Esta decisión permite construir universos visuales propios para cada segmento, manteniendo al mismo tiempo la coherencia y el reconocimiento dentro del ecosistema general de la marca.
La nueva arquitectura visual propone por un lado, una adaptación cromática específica para cada categoría, basada en códigos culturales, percepciones asociadas y referencias propias de cada industria y por el otro un nuevo desarrollo o piel gráfica, pasando del 2D a una nueva adaptación 3D.
A través de estas nuevas configuraciones cromáticas y gráficas, BUE amplía su capacidad de adaptación a distintos públicos y contextos, fortaleciendo la diferenciación entre categorías sin perder la coherencia visual de nuestra identidad.
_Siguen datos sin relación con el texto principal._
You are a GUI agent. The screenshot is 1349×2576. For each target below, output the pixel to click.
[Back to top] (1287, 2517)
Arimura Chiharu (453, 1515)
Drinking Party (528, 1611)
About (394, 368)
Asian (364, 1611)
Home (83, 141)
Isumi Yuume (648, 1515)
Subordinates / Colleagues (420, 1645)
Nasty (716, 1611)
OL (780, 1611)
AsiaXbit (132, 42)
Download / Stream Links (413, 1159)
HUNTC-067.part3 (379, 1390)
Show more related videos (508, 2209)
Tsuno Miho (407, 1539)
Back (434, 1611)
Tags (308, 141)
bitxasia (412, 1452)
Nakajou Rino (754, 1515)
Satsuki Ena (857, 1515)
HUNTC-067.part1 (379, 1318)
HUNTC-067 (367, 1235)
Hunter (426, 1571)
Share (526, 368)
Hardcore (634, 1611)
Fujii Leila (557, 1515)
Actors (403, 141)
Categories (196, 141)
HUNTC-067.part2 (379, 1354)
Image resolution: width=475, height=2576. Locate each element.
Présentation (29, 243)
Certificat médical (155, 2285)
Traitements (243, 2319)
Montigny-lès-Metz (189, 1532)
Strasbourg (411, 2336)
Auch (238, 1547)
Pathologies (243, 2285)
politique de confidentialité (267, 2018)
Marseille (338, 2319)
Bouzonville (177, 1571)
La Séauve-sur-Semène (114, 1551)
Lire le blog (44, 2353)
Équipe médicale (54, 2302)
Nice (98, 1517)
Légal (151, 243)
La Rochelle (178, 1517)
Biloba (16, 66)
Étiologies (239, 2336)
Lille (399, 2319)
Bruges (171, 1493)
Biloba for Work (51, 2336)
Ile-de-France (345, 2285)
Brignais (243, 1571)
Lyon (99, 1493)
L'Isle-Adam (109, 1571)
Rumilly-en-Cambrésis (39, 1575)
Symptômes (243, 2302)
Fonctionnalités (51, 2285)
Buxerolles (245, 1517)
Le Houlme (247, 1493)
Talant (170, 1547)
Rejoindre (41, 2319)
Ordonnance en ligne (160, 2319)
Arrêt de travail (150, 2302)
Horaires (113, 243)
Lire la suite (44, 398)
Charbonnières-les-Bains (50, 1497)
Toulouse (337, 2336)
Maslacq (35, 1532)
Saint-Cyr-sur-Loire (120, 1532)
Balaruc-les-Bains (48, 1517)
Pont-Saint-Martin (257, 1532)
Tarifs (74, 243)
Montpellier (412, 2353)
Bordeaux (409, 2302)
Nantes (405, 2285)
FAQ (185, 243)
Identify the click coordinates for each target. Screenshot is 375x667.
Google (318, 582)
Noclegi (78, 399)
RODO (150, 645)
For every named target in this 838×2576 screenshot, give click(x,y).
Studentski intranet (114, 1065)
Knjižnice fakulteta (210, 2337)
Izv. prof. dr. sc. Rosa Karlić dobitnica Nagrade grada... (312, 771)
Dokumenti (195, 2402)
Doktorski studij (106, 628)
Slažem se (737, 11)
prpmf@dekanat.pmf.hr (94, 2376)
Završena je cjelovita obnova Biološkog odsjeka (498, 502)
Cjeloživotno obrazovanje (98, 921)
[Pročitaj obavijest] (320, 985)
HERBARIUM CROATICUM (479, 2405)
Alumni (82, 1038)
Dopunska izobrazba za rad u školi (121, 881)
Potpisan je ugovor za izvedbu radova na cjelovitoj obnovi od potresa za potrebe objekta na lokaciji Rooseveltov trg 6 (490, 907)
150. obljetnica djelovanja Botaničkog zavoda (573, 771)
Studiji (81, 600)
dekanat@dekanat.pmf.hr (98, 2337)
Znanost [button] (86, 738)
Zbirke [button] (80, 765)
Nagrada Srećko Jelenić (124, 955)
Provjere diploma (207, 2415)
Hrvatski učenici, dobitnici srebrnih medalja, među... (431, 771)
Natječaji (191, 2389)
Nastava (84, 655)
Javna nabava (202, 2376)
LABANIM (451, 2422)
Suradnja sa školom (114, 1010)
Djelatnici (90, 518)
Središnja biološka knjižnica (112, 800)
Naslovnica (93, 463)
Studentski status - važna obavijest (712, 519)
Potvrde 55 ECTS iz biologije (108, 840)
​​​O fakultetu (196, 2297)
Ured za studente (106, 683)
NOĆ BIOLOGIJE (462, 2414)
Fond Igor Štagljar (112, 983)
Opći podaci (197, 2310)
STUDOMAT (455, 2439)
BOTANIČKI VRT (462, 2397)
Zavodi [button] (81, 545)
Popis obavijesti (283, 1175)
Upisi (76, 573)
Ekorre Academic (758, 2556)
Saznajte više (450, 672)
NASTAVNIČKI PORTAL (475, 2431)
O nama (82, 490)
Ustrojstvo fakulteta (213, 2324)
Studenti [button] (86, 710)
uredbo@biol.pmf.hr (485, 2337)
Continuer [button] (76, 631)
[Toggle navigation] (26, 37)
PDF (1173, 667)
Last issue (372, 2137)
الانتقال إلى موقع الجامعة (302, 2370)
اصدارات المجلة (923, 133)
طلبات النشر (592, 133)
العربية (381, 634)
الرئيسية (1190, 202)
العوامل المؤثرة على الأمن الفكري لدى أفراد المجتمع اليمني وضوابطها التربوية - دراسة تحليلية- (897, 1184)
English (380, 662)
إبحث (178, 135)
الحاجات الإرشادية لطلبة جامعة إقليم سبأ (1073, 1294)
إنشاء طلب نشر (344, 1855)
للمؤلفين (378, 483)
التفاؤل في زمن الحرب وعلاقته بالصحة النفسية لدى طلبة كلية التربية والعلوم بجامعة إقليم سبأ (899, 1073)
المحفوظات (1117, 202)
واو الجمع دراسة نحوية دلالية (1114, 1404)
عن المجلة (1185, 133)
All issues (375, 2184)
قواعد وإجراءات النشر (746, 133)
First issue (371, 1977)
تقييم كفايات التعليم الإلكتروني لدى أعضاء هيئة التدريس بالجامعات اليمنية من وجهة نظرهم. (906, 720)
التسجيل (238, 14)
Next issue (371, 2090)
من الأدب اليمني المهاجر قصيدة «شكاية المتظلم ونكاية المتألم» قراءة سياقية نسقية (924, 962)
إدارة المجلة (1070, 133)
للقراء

La identidad cromática de Meetings toma como referencia los entornos vinculados al mundo corporativo, los negocios y la innovación. La selección de colores se inspira en los lenguajes visuales presentes en plataformas de presentaciones, herramientas de análisis de datos, diagramas de flujo, reportes ejecutivos e interfaces digitales utilizadas en contextos profesionales.
La propuesta cromática de Luxury se construye a partir de los códigos visuales históricamente asociados al universo premium. Los tonos dorados funcionan como punto de partida conceptual, evocando atributos como exclusividad, sofisticación, calidad y prestigio.
La identidad de Foodie encuentra su inspiración en uno de los principales activos culturales de la ciudad: su gastronomía. La selección cromática remite a elementos profundamente asociados al imaginario culinario local, como las brasas, el fuego, la cocción, las carnes y los ingredientes que forman parte de la tradición gastronómica argentina.